Book review: 'I Thought You Were Dead' by Pete Nelson
Bizarreness aside, the lure of reading the novel of a man and his relationship with his critically elder dog named Stella, who is a main character in the love story — and did I mention a conversing character in “I Thought You Were Dead” — gains momentum mid-novel, in full speed, keeping this reader up until the wee hours of morning to finish.
It’s difficult to imagine author Pete Nelson would be able to keep the doggie dialog going with the novel’s main human character, Paul, chapter after 30th chapter. Actually, he doesn’t. He gets a short break when Paul leaves his apartment in Northampton, Mass., to visit his father in Minneapolis, who is recuperating from a stroke.
For the reader, this is where the writing picks up in interest, with family and relationship issues that surface, and the beginning of Paul’s self-discovery. By the time Paul’s issues come to light, Stella’s influence becomes more acceptable — and welcome in a sort of alter ego character way. Without Stella guiding Paul to make better choices in life and leading him in the process of self-evaluation, Paul would remain stuck in his negative life situation.
Although there are a few setbacks, it is those obstacles that propel the reader forward, and the dialog of a dog becomes something craved. We should all have a Stella to help us cope with struggles throughout life, and for the readers who own a pet, it’s easy to get lost in the fantasy that a dog can actually offer feedback and give advice.

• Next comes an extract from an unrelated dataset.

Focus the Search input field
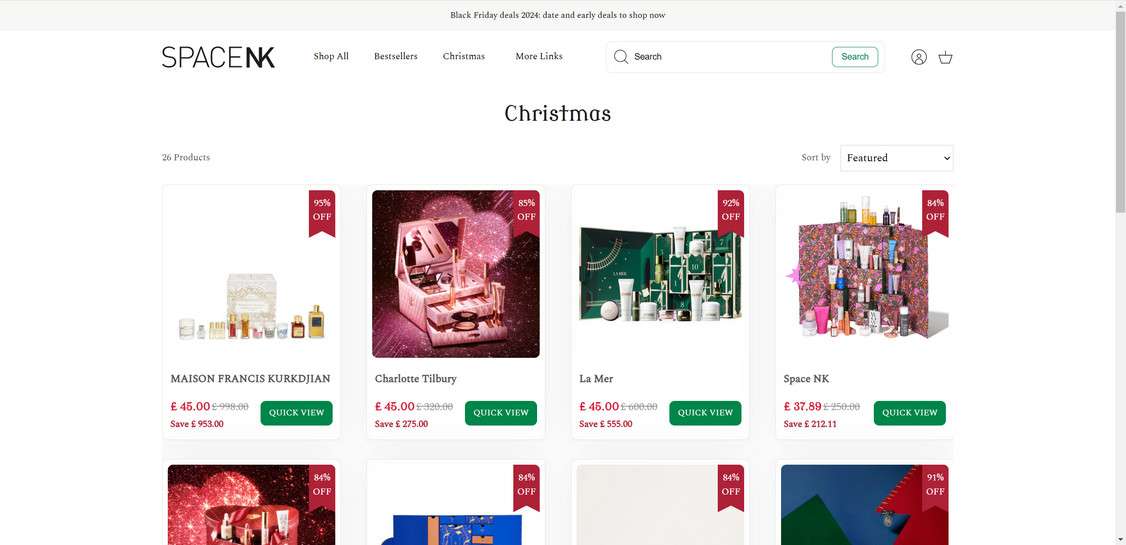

Sickened by Paul’s habit of frequenting a local bar, Stella says, “I’ll roll on dead carp, I’ll even eat cat turds, but that place grosses me out.” Stella knows Paul better than he knows himself, and her greatest gift to Paul is teaching him to let go.

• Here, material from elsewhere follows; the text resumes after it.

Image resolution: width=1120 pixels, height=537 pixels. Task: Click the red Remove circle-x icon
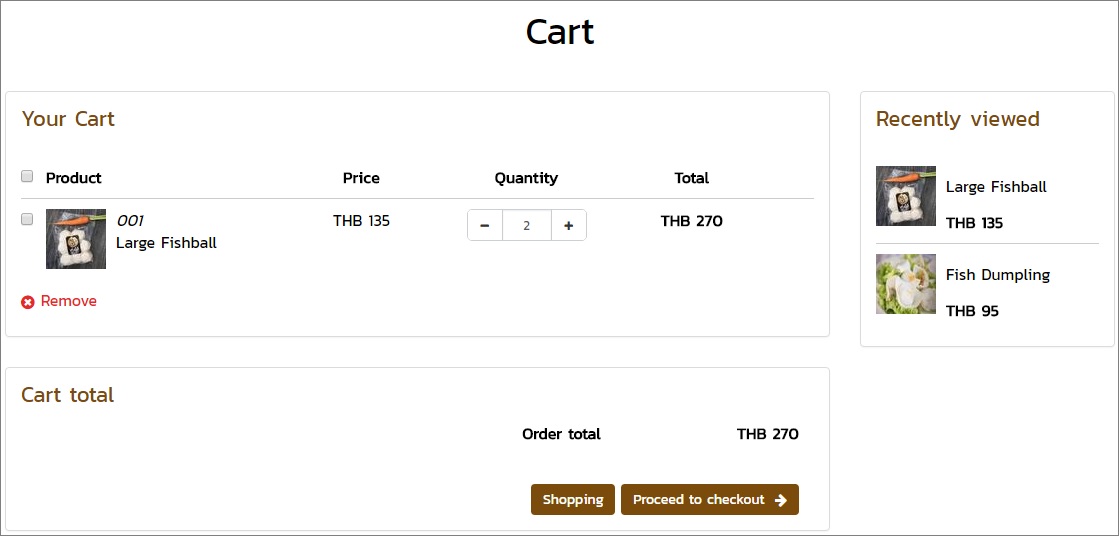point(28,302)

The stark title relates to the fact that “Stella had no sense of permanence and therefore assumed Paul was dead whenever he was out of sight, hearing or smell,” as Nelson writes in page four. It is my opinion that Nelson’s title doesn’t work, but fortunately, his writing does, and he’s got a unique spin on situations that might otherwise bore an audience.
How his life unravels and shifts is an amazing transformation Nelson expertly portrays with a story that gives his readers the distinct feel as witnesses.